Soaring Libraries of Python in 2024
March 3, 2024
8 min read

What is the most widely used programming language that has been around for over three decades?

You are accurate if you answered Python. We discovered that Python is still the second-most-used programming language on GitHub in the Octoverse report for 2022. It’s fascinating to note that in 2022, more than four million engineers on GitHub were utilizing Python, with usage growing more than 22% annually.

Overall, Python’s ease of use, adaptability, and rise to prominence over the past ten years have helped it become the most widely used programming language worldwide.

Moreover, Python is the most well-liked programming language worldwide as of January 2023, according to the TIOBE Index, a prominent indication of programming language popularity. Over the past few years, Python has constantly ranked first in the TIOBE Index, and its fan base has increased significantly in that time. In fact, Python had experienced the quickest core programming language growth since 2010, when its usage almost tripled.

You must all be intrigued to learn more about the libraries that enable Python’s widespread use after seeing such statistics. Well, we all are! So, let’s uncover the actual reason behind Python’s prominence.

What is Python?

So, have you ever heard of Python? It’s pretty cool. Basically, it’s a programming language that was created back in the 80s by Guido van Rossum. And let us tell you, it’s become one of the most popular programming languages out there!

The thing that makes Python so great is how easy it is to learn and use. Seriously, even if you’re a beginner, you can pick up Python pretty quickly. The syntax is super straightforward, and the whole language is designed to be easy to read and understand. Plus, there’s a huge community of Python developers out there who are always happy to help out if you get stuck.

The Python standard library is one more aspect that contributes to its adaptability. In essence, this is a large collection of pre-written code that can be applied to a variety of tasks, including working with databases and developing web applications. Additionally, there are a ton of third-party modules available that you can use if you require something that isn’t included in the standard library.

The fact that Python is extremely well-liked in the scientific world is another nice Python feature. So, Python is undoubtedly a language you should look into if you’re interested in data analysis, machine learning, or other projects.

Overall, we believe that Python is a fantastic language for just about everyone looking to learn programming. It has a great community, is adaptable, and is simple to learn. So why not give it a shot? Who knows, you might just fall in love with it like so many others have!

Why is Python so popular?

The most popular languages at the time were FORTRAN, COBOL, C, and C++ when Python was first released in 1991. It has progressively gained popularity and surpassed its previous rivals since the mid-1990s.

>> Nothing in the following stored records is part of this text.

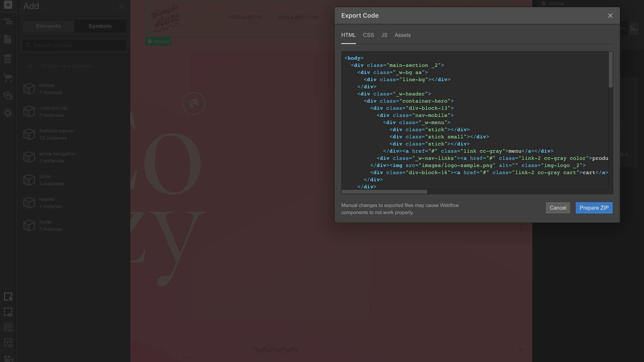Open the Assets panel
The image size is (644, 362).
(x=8, y=96)
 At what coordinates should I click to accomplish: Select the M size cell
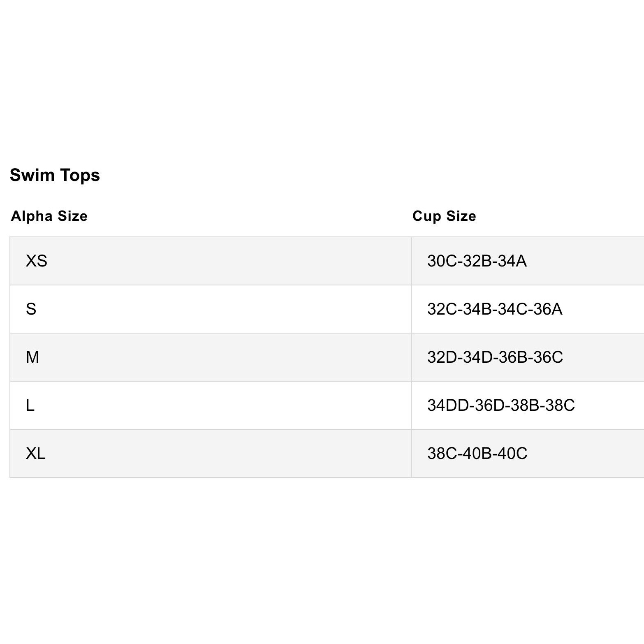coord(210,357)
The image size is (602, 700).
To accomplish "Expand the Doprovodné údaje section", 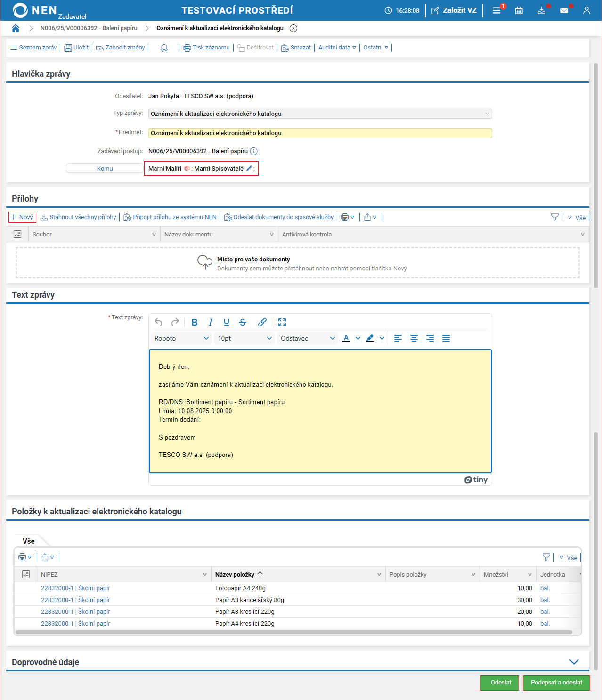I will click(574, 662).
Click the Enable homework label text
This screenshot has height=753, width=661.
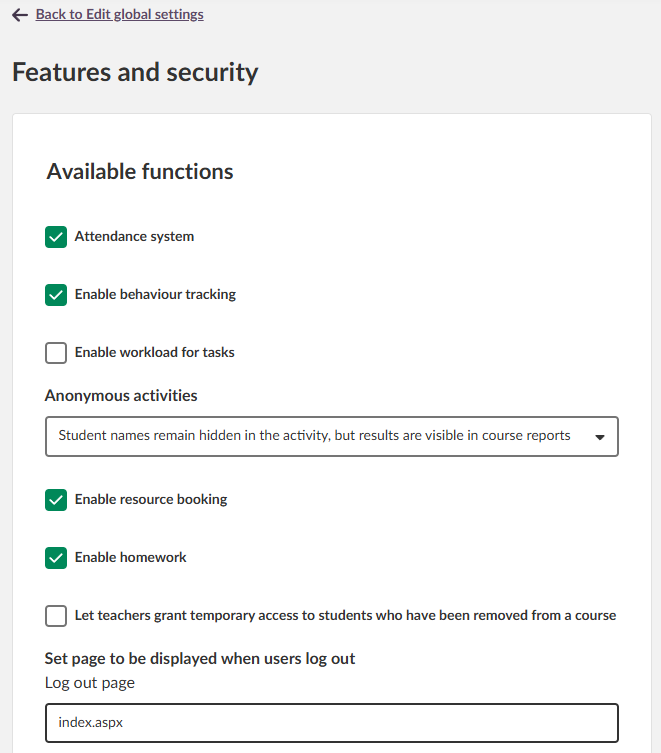[x=130, y=557]
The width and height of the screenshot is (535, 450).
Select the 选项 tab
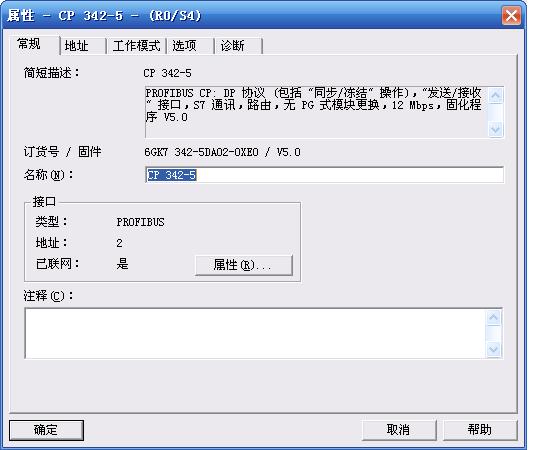[x=190, y=46]
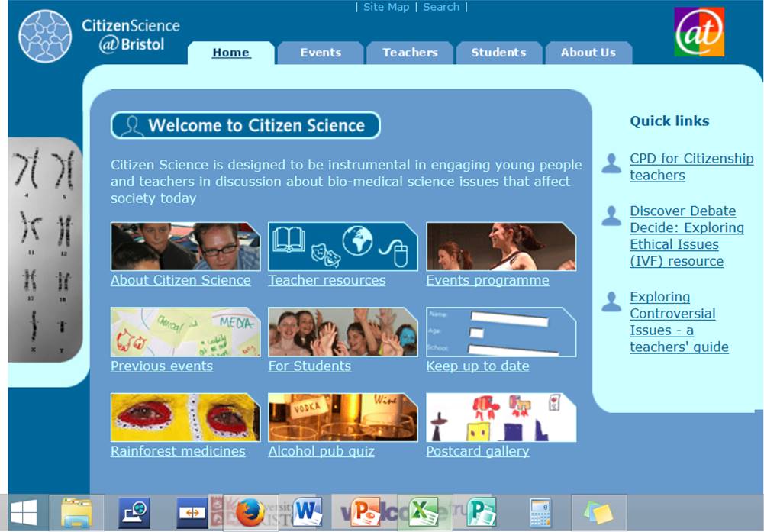Click the Windows Start button
The height and width of the screenshot is (532, 764).
tap(24, 512)
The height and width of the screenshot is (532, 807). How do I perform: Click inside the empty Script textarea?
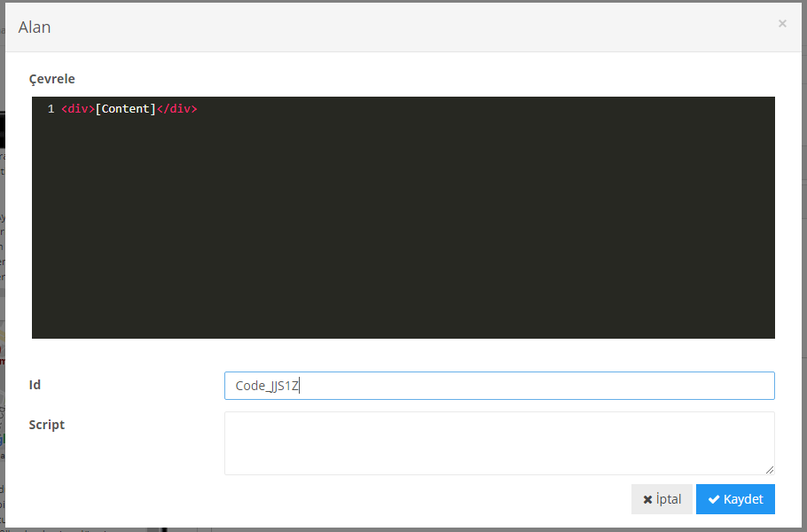(498, 442)

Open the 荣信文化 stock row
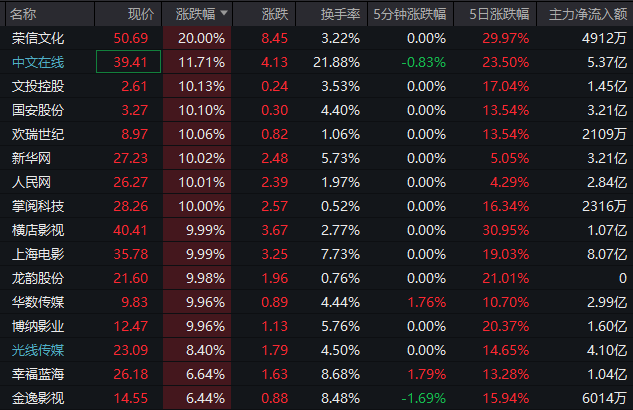[38, 38]
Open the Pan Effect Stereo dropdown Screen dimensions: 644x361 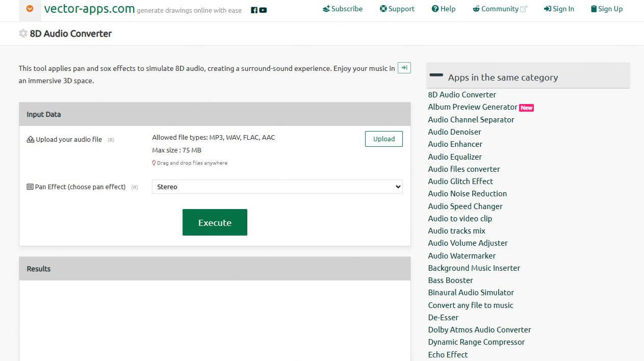[277, 187]
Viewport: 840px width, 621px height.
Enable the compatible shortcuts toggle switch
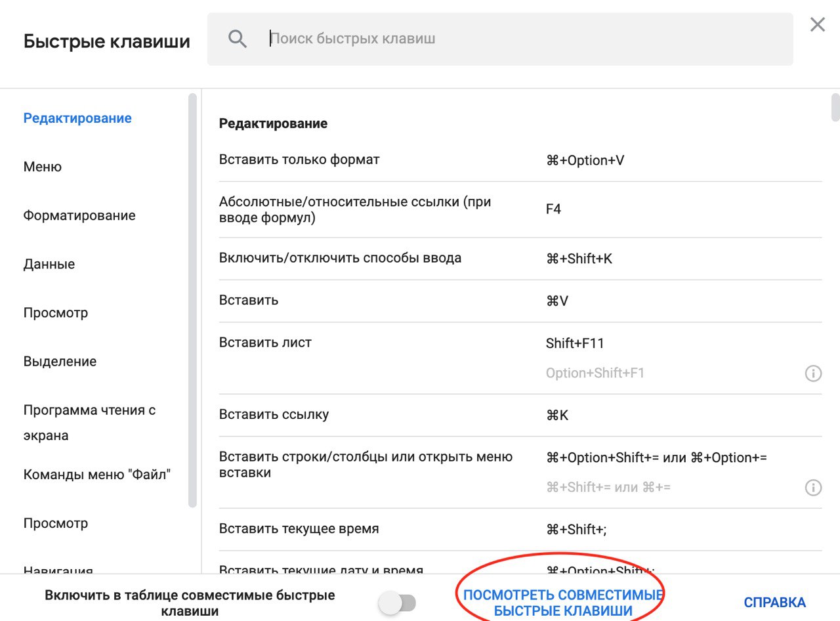tap(398, 603)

According to professional developers surveyed by Stack Overflow in 2021, Python was the fourth most popular language. By a wide margin, Python surpassed Java and C as the most prevalent languages, according to the TIOBE Index.

Isn’t that revolutionary? Now, let us tell you why Python is so popular these days!

Easy to Learn and Use

It’s quite simple to use and learn, to start. Even a total newbie can learn the syntax quite fast because it is fairly simple. Additionally, it is made to be simple to read so that you may concentrate more on finding solutions than on understanding how the language functions.

Versatile

Python’s adaptability is another quality that makes it outstanding. It may be used for a variety of tasks, from creating simple scripts to creating complex web apps. It comes with many pre-built libraries and frameworks that simplify working with various file types, data structures, and network protocols. In addition, it’s widely utilized in the scientific community for data analysis, machine learning, and other academic purposes.

Supportive Community

What really sets Python apart, in our opinion, is community support. There are so many resources out there for learning Python, from online tutorials to forums to documentation. And the community is really active, always working to improve Python and create new tools and libraries to make it even better. 

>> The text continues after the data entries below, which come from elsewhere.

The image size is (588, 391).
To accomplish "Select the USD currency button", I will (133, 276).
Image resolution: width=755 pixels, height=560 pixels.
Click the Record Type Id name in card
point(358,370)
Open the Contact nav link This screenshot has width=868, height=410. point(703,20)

So why not give it a try? You might just find that it’s the perfect tool for your next project! But do you know what makes Python so popular? Well, it’s revolutionizing libraries. So, let’s take a look at some of the major Python libraries that are soaring high in 2024.

9 Prominent Python Libraries in 2024

Python’s popularity can be attributed to the wide variety of libraries it provides. Because of this, many young programmers are choosing Python as their primary language of choice today. For this reason, we would like to inform our readers about the most well-known Python Libraries and how they are used in the contemporary world.

  • Pandas
  • NumPy
  • TensorFlow
  • Keras
  • Scikit Learn
  • Flask
  • SciPy
  • Eli5
  • Matplotlib

Pandas

One of the best Python libraries for data manipulation and analysis is called Pandas. It offers a range of data structures, such as Series(one-dimensional) and Data Frame (two-dimensional), that enable flexible and effective data manipulation. It is especially beneficial when combining and merging datasets, coping with missing values, and cleaning and filtering data.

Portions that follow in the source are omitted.